Begin Entries shown

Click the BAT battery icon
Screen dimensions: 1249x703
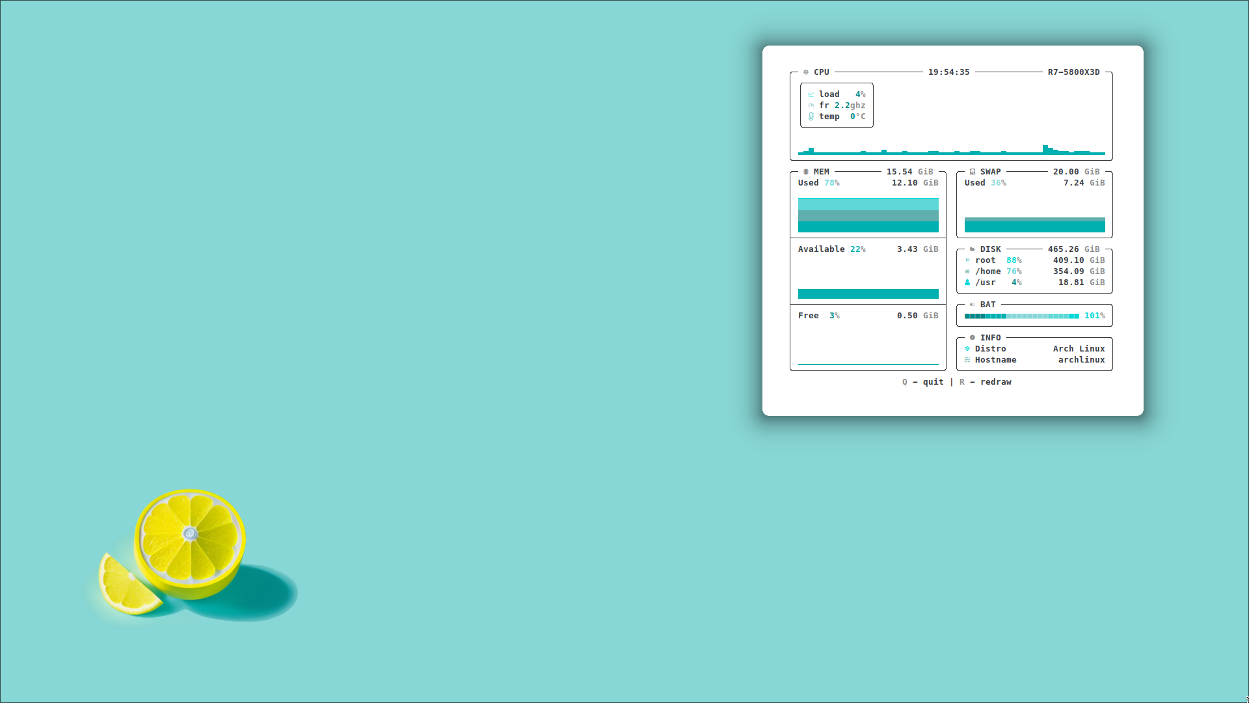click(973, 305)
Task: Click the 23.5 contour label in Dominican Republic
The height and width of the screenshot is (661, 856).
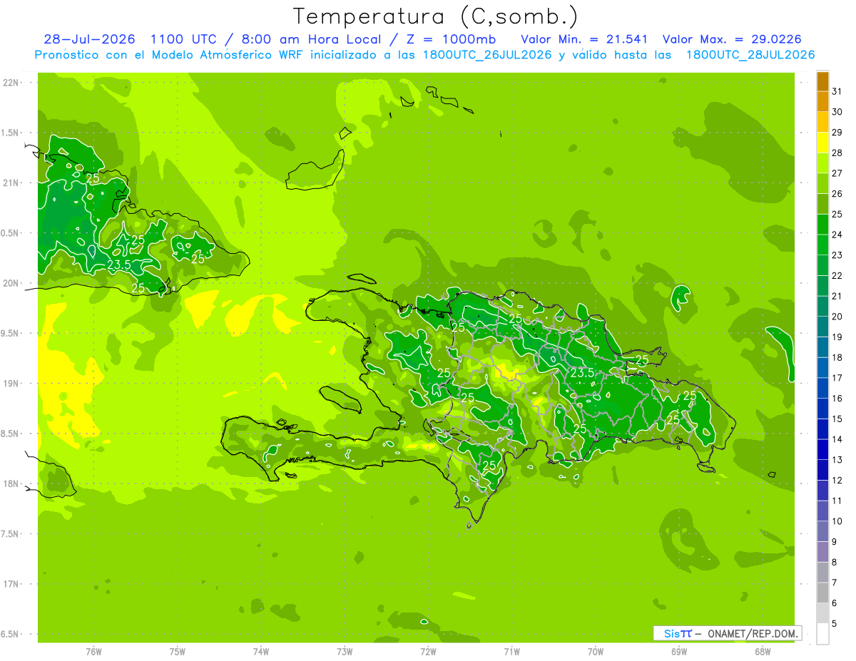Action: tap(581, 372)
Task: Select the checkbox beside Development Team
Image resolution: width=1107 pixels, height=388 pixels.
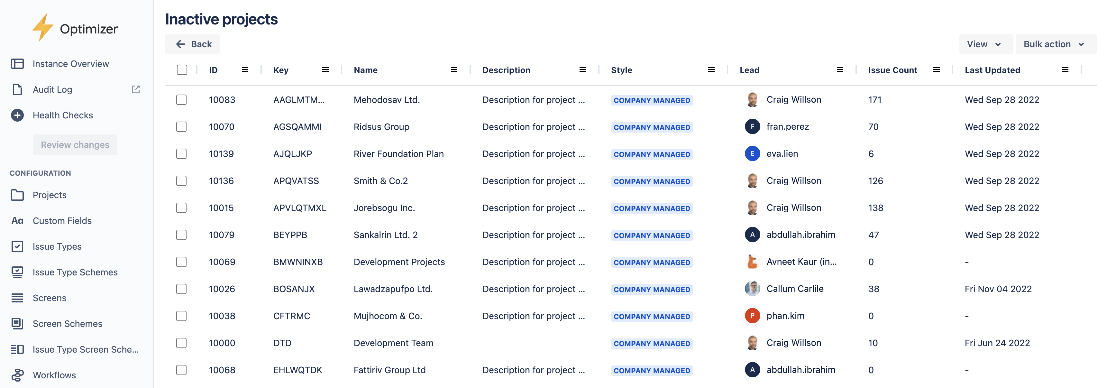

End Entries shown

Rewrite all the material, replacing "Task" with "Instruction" and changing nothing else. Omit the pictures.

Click the BAT battery icon
Screen dimensions: 1249x703
click(973, 305)
Instruction: Click the 23.5 contour label in Dominican Republic
The height and width of the screenshot is (661, 856).
Action: tap(581, 372)
Instruction: Select the checkbox beside Development Team
Image resolution: width=1107 pixels, height=388 pixels.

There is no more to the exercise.